BRASIL: A recusa do trabalhador em tomar vacina contra a Covid-19 sem motivo justificado configura ato de indisciplina. Contudo, se a instância ordinária atesta a validade de um atestado médico que contraindica a imunização, o afastamento da justa causa não pode ser reexaminado, por força da Súmula 126 do Tribunal Superior do Trabalho.
Essa foi a conclusão da 5ª Turma do TST para não conhecer do recurso de revista de uma companhia aérea e manter a anulação de uma dispensa por justa causa aplicada a um comissário de bordo. A decisão do colegiado foi unânime.
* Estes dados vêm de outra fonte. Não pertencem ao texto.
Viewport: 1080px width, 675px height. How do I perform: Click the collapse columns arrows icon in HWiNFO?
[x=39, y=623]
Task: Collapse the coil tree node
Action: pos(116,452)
O empregado foi demitido, em novembro de 2021, por não tomar a vacina contra a Covid-19. O trabalhador entregou à companhia aérea um atestado médico que apontava riscos de trombose e problemas vasculares, sugerindo a contraindicação do imunizante.
A empresa, no entanto, recusou o documento sob o argumento de que o médico signatário era um conhecido crítico das vacinas e que não havia comprovação de doenças prévias do empregado.
O autor ajuizou reclamação pedindo a reversão da penalidade máxima e o pagamento das verbas rescisórias imotivadas. Já a companhia aérea sustentou que a atitude do empregado colocava em risco a saúde coletiva dos passageiros e a segurança do meio ambiente de trabalho.
Em primeira instância, o juízo da 10ª Vara do Trabalho do Rio de Janeiro manteve a justa causa, considerando que houve má-fé do empregado ao buscar um médico contrário às vacinas sem comprovar o real risco à sua saúde.
O Tribunal Regional do Trabalho da 1ª Região (RJ) reformou a sentença. Os desembargadores apontaram que a empresa não poderia recusar o atestado apenas por convicção própria sobre o histórico do profissional de saúde, uma vez que ele não teve o registro médico cassado.
O órgão destacou ainda que um laudo pericial judicial atestou que o autor agiu por preocupação com os efeitos adversos baseados em exames, e não comprovou a falsidade ideológica do documento.
Falou, tá falado
O relator do caso no TST, ministro Breno Medeiros, confirmou a decisão que beneficiou o trabalhador. Ele reconheceu que o Supremo Tribunal Federal atestou a constitucionalidade da vacinação obrigatória e que a jurisprudência da corte trabalhista considera a recusa imotivada como falta grave, nos termos da CLT.
O ministro observou, porém, que o tribunal de origem consolidou a premissa de que o empregado tinha um motivo justificado por escrito para não se imunizar. Para alterar essa conclusão e validar a punição, seria necessário reavaliar o conjunto de fatos e provas do processo, o que é expressamente vedado no TST.
“Diante de tal quadro fático, insuscetível de reexame à luz da Súmula nº 126 desta Corte, no sentido de que a recusa do empregado à imunização contra a COVID-19 decorreu de motivo justificado, não se evidencia falta grave apta a ensejar a ruptura contratual na modalidade mais gravosa, impondo-se, assim, a manutenção do acórdão regional que declarou a nulidade da dispensa por justa causa”, avaliou.